“I feel these new works are the culmination of all my experience,” says Cattai. “All the different aspects of art and lighting and filmmaking brought into one.”
In recent years, Cattai has worked primarily as a sculptor, creating over 40 works commissioned by a private collector in Switzerland, 10 of which were monumental, and 18 aluminium paintings. During this period he travelled frequently to Switzerland and rented a small studio in Geneva where he evolved his technique using plasma to cut steel, then produced prints on paper, using the steel plasma as a matrix.
“I began to see color in a whole new way,” he says. “I understood that I was going to become a painter again.”
Brush with Fire
Plasma, a working tool that reaches extremely high temperatures in order to cut steel, compelled Cattai to develop a methodology within which he could explore a new way of painting.
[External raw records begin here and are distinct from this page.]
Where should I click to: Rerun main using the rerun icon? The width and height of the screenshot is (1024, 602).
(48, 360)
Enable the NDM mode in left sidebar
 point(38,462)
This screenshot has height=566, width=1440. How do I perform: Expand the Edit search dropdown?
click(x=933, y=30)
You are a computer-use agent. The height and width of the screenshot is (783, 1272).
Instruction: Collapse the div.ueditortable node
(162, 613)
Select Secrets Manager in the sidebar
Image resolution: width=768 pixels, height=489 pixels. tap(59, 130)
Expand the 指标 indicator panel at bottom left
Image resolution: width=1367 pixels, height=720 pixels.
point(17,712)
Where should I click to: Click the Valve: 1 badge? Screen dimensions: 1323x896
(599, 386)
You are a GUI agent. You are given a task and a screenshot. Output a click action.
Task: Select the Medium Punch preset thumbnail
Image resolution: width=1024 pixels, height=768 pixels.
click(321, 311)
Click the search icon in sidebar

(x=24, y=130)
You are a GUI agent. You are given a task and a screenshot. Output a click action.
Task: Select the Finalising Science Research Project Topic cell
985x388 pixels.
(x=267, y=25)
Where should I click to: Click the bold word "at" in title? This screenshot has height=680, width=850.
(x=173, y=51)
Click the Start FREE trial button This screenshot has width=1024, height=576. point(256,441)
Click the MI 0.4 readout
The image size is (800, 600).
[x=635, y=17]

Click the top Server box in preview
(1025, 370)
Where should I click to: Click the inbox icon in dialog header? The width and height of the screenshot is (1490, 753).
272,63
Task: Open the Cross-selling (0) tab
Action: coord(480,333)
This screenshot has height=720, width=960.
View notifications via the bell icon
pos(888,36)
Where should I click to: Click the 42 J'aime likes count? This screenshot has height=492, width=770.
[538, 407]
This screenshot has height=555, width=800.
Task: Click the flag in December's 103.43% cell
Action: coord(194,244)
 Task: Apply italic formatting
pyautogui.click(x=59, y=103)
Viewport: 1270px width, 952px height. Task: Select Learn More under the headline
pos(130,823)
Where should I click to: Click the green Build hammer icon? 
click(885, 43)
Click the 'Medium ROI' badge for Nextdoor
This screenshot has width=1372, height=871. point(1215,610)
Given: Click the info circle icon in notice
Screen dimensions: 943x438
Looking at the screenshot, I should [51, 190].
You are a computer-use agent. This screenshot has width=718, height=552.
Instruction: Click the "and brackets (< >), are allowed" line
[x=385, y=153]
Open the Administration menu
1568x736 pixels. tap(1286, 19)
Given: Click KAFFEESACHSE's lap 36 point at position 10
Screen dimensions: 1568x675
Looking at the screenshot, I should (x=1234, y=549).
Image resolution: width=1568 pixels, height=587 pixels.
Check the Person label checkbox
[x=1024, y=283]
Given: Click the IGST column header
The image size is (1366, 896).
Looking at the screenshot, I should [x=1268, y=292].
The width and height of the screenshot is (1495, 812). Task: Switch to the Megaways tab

Having left New York in 1989, where he was a painter and filmmaker, Cattai settled in Pietrasanta near the western coast of Tuscany and began to work exclusively as a sculptor, in stone, bronze and metal.
His mastery of the plasma-cutting method for steel brought him back again to painting.
“The period of time I spent away from painting allowed me a burst of spontaneity, the unthought gesture.”
Aluminium, as a substance, allows Cattai to create a dialogue between sculpture and painting. The lightness of movement, the speed and the urgency of the gesture that he has developed with the plasma are evoked in the immediate and essential application of colors in this new pictorial language.